**THE TASK**
All that is needed is every line of the listing below that has "computer".
━━━ DATASET CONTENT ━━━
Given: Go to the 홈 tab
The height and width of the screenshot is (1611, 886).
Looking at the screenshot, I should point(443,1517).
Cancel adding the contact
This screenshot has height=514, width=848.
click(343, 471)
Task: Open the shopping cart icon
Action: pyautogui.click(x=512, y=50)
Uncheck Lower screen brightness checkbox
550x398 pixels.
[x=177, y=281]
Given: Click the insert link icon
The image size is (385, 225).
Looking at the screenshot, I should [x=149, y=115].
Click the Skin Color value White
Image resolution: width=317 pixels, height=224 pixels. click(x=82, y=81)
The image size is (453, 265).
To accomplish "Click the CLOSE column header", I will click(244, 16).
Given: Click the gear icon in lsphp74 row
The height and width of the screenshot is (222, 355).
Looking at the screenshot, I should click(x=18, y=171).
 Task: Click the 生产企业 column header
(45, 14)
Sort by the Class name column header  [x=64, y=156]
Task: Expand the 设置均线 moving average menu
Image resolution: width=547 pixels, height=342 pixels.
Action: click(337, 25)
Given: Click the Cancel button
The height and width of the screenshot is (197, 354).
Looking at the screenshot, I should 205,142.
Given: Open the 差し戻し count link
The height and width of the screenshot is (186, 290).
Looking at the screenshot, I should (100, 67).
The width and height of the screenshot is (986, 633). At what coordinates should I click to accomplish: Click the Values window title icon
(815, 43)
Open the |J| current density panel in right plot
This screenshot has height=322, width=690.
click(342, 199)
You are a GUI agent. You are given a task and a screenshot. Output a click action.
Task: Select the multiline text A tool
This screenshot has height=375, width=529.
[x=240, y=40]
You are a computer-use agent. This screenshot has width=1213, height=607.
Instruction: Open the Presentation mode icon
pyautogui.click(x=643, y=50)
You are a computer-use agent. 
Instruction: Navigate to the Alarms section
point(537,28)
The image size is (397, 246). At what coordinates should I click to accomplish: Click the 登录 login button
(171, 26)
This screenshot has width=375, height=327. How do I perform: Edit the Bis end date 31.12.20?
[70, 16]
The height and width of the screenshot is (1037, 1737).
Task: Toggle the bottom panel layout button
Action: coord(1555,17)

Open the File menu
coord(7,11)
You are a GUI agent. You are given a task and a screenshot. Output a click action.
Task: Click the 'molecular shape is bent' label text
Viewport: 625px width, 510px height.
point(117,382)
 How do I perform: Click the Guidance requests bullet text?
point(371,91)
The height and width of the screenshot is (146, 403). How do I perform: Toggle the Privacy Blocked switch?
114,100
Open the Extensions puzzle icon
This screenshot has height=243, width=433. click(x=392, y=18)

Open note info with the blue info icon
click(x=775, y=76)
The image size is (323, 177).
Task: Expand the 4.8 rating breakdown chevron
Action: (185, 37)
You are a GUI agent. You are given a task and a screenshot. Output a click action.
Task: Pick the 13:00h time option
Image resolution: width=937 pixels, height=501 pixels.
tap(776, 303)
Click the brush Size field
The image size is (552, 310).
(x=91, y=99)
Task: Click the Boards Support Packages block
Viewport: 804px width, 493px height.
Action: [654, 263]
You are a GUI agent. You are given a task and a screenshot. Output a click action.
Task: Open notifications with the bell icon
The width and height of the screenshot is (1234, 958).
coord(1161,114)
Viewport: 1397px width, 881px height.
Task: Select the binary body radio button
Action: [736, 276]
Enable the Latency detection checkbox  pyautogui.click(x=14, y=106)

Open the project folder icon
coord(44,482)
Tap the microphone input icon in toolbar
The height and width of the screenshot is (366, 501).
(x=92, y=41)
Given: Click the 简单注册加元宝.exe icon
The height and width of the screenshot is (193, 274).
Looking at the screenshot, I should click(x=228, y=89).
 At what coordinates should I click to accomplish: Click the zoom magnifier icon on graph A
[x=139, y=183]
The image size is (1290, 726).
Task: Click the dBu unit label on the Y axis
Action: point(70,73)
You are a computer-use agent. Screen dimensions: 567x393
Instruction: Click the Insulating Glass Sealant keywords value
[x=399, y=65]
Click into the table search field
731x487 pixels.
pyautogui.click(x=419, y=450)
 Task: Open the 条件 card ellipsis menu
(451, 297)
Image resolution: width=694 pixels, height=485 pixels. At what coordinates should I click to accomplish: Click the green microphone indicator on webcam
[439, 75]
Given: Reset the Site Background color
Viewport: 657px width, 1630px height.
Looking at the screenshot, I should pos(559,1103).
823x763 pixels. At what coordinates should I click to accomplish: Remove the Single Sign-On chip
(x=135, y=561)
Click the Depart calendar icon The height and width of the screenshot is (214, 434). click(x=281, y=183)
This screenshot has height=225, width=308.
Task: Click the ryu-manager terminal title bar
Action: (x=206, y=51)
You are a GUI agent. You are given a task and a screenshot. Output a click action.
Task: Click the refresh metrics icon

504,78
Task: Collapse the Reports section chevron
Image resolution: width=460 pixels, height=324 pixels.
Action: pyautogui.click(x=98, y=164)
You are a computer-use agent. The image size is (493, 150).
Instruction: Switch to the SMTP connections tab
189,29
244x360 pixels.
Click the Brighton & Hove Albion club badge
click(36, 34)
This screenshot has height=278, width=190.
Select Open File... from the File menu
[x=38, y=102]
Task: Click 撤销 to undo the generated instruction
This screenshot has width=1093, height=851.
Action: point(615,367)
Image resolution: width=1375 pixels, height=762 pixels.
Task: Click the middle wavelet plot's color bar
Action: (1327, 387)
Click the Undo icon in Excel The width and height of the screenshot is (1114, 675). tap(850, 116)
━━━
**TASK RESULT**
You are a computer-use agent. This screenshot has width=1213, height=607.
You are a computer-use agent. 
You are a computer-use agent. Screen dimensions: 567x393
You are a computer-use agent. The image size is (493, 150).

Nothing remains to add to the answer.